As good-natured burlesque, it is a rib-tickling look at the cliches that pepper every Western we have ever loved.

THE QUICK AND THE DEAD

A Illusion review by Joan Ellis.


The only thing that could ruin the fun of "The Quick and the Dead" would be a denial from its makers that it is a spoof. As good-natured burlesque, it is a rib-tickling look at the cliches that pepper every Western we have ever loved. Sharon Stone has co-produced and stars, with what I hope dearly is a wink in her eye.

She sets the tone with a rollicking entrance, upending any man who dares to underestimate her. Riding into the town of Redemption, she is greeted by the lone barking dog, the empty street, and the mandatory saloon, where the first man she meets swills beer and knifes a body-count notch on his arm.

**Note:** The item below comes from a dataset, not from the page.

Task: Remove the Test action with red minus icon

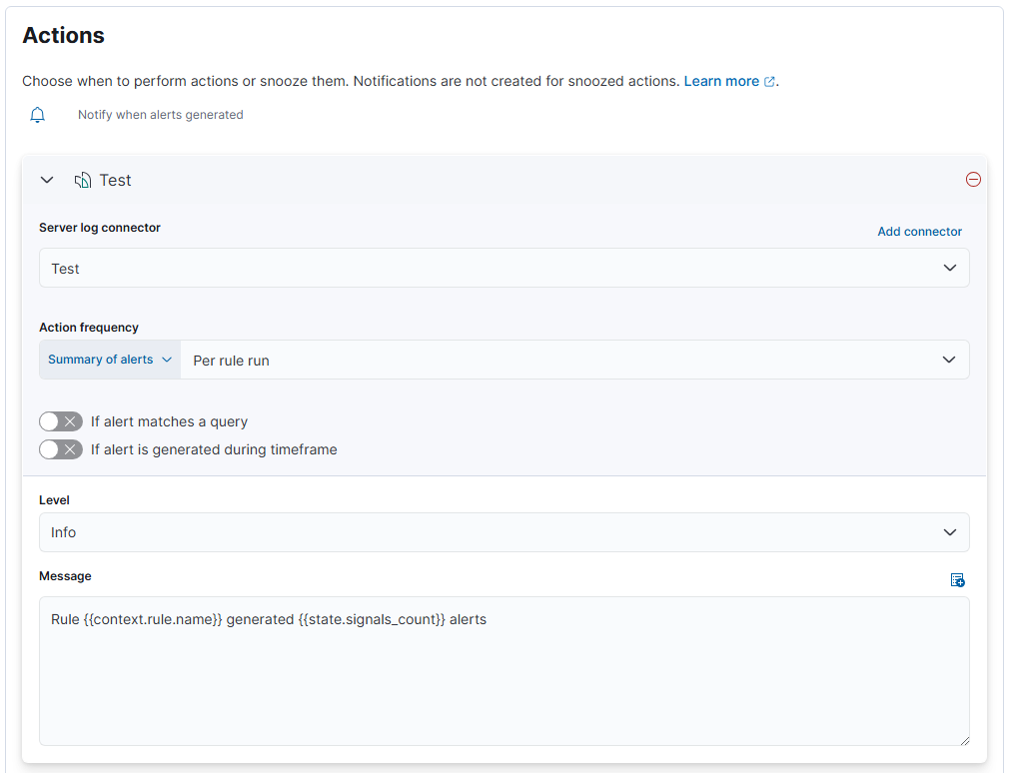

No one rides quietly into this town. After crossing the endless desert, they still gallop up to the saloon, slam mugs on the bar, and shoot each other up for no apparent reason. But we do have a story here: All the best shots in the West have come to challenge each other in a round-robin shootout on Redemption's main street, where the sun blazes and rain pours at the whim of director Sam Raimi.

Whoever is alive at the end of the grizzly game can claim the Wells Fargo chest stuffed with $100,000. Will it be Knudson, the Swede? Or Ace, long-haired, middle-aged, and brutal? Spotted Horse, the wooden Indian? It might be Kid, the chair kicker; or Herod (Gene Hackman), the immaculately oily dude who controls the town and takes a cut of every paycheck--although God alone knows where anyone might earn a paycheck in this sandy speck of a town.

The wild cards in the game are "The Lady" (Sharon Stone) and Cort, the ex-gunslinger turned preacher who refuses to draw his gun in anger.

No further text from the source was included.